BitBoost

BitBoost is a gradient boosting decision tree model similar to XGBoost, LightGBM, and CatBoost. Unlike these systems, BitBoost uses bitslices to represent discretized gradients and bitsets to represent the data vectors and the instance lists, with the goal of improving learning speed.

BitBoost outperforms the other boosting systems in terms of training time when a significant number of input features are categorical and have only few possible values (i.e., low cardinality). Here are some numbers:

Time (seconds):

	Allstate	Covtype1	Covtype2	Bin-MNIST	YouTube
BitBoost Accurate	4.8	17.1	10.7	4.5	14.3
BitBoost Fast	1.0	5.4	7.2	1.9	2.5
LightGBM	12.3	24.1	21.0	24.8	35.0
XGBoost	11.5	37.0	35.3	24.7	24.9
CatBoost	82.6	58.1	52.9	16.5	33.6

Accuracy (MAE, Error%, Error%, Error%, MAE):

	Allstate	Covtype1	Covtype2	Bin-MNIST	YouTube
BitBoost Accurate	1159	12.0	0.79	2.78	0.07
BitBoost Fast	1194	14.9	1.02	3.52	0.12
LightGBM	1156	11.9	0.71	2.86	0.07
XGBoost	1157	10.8	0.63	2.66	0.07
CatBoost	1167	13.1	0.91	3.23	0.11

Click the column labels, or read the paper for more information.

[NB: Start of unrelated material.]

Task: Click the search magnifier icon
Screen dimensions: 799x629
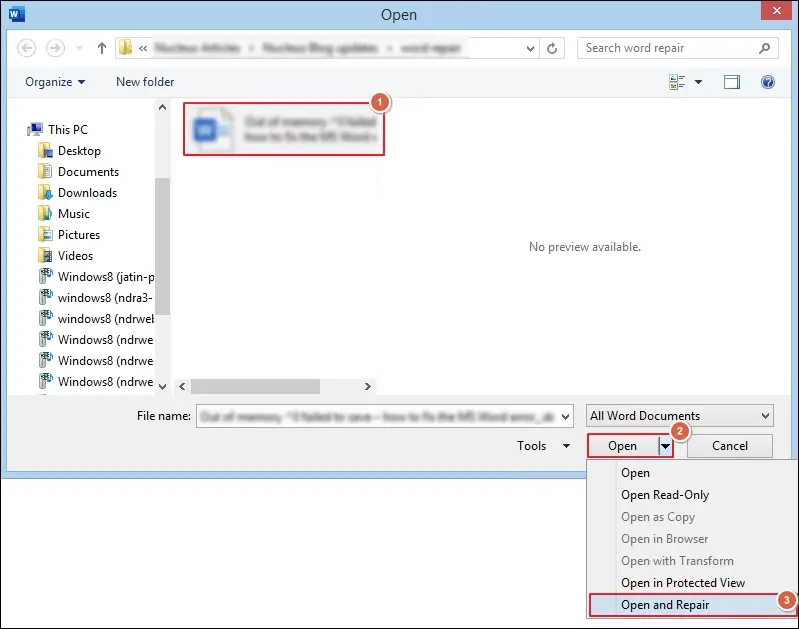Action: point(764,48)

Note: this is an experimental system, and

BitBoost does not (yet) support multi-class classification,
BitBoost does not (yet) support proper multi-threading,
BitBoost does not (yet) effectively handle sparse features,
BitBoost works best for low-cardinality categorical features,
BitBoost can handle high-cardinality categorical and numerical features efficiently given that (1) there are not too many and (2) only coarse-grained splits are required on those features, i.e., we can have high sample_freq and low max_nbins paramater values.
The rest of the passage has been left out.